[ACTIONS TO TAKE]
**a)** According to the Queens Jazz Trail piece, in what year did Flushing Town Hall publish the first edition of the Queens Jazz Trail Map?
**b)** Reproduce word for word the portion of the Queens Jazz Trail piece running from "In 1998, Flushing Town Hall published" up to and including "events in Queens.".

[PAGE EXTRACT]
The Queens Jazz Trail's New Digital Map

In 1998, Flushing Town Hall published the first edition of the Queens Jazz Trail Map, which documents key locations from around the borough where Jazz history was made. Now that it's been adapted into an interactive digital map, Flushing Town Hall’s jazz producer Clyde Bullard, and jazz historian and scholar Ben Young, who helped with the update, talk about recent additions, how to use the map for a self-guided walking tour, and share upcoming jazz shows and events in Queens.
Alison Stewart: This is All Of It on WNYC. I'm Alison Stewart. Queens was the stopping ground for the world's most legendary names in jazz. Fats Waller and Count Basie lived around the corner from each other near Jamaica, just a few blocks away from Lena Horne and John Coltrane. Dizzy Gillespie was neighbors with Lewis Armstrong in Corona. Glenn Miller, Tony Bennett, Billie Holiday, Cannonball Adderley, Ella Fitzgerald, and Charles Mingus all once called Queen's home. Between the 1930s and '60s, many helped to desegregate some of the white neighborhoods in the borough. Back in 1998, Flushing Town Hall designed and published a map marking many of the historic jazz sites in Queens. Last year, got a bit of an update, and now there's a fully interactive digital version of the map that you can now use to plan a walking tour or simply see who might have you run into your new neighborhood. Joining me now to talk about the rich history of jazz in Queens, complete with our own soundtrack, by the way, I'd like to welcome jazz historian and scholar Ben Young. Hi, Ben.

[DATA SHOWN]

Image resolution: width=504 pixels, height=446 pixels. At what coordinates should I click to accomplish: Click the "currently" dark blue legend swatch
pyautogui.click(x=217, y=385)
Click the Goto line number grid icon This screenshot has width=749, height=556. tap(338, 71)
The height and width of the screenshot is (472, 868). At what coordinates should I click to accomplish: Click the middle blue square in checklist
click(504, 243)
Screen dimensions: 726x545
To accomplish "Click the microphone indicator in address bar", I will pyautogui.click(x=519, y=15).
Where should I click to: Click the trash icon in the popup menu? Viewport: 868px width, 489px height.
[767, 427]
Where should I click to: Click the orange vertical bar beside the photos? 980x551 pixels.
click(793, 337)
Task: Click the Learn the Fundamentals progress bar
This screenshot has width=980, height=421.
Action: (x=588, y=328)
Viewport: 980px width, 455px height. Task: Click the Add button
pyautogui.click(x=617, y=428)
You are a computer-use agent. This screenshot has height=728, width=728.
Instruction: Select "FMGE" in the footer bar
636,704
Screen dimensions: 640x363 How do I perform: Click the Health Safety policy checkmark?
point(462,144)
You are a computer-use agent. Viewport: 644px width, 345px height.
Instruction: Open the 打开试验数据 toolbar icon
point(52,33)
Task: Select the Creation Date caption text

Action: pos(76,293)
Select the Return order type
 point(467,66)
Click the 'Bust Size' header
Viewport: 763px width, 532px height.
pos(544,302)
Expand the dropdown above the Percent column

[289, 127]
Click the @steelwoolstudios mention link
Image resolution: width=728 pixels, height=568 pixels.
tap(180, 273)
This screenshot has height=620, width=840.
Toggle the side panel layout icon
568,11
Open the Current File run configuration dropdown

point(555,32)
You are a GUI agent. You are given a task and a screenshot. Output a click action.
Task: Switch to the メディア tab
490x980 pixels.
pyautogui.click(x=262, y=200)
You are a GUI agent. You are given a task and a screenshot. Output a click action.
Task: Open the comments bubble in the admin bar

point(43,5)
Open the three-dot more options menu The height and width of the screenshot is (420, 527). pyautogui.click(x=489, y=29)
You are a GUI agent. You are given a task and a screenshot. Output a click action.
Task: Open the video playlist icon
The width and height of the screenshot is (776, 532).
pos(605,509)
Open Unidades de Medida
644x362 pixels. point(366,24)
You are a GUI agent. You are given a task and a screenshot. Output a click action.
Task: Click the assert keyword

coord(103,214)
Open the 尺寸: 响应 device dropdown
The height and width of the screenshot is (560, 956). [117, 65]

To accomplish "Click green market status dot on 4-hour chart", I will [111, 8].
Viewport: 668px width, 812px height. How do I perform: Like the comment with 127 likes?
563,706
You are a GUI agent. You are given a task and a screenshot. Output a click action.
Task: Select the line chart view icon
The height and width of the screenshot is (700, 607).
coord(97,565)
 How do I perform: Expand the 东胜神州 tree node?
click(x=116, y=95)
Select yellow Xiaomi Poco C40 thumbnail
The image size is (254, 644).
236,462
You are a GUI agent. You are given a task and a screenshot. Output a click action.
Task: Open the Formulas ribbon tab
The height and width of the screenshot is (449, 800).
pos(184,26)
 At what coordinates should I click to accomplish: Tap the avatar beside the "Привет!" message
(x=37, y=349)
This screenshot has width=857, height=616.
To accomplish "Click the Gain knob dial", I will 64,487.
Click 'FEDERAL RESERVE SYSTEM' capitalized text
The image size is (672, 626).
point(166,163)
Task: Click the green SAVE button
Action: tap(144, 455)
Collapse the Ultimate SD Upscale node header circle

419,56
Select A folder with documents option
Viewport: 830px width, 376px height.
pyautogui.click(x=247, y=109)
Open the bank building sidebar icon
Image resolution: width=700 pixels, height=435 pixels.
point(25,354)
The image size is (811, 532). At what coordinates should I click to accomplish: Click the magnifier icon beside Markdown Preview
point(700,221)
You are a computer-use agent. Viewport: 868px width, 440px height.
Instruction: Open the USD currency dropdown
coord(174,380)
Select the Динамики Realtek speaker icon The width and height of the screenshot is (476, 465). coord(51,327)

[SOLUTION SET]
**a)** 1998

**b)**
In 1998, Flushing Town Hall published the first edition of the Queens Jazz Trail Map, which documents key locations from around the borough where Jazz history was made. Now that it's been adapted into an interactive digital map, Flushing Town Hall’s jazz producer Clyde Bullard, and jazz historian and scholar Ben Young, who helped with the update, talk about recent additions, how to use the map for a self-guided walking tour, and share upcoming jazz shows and events in Queens.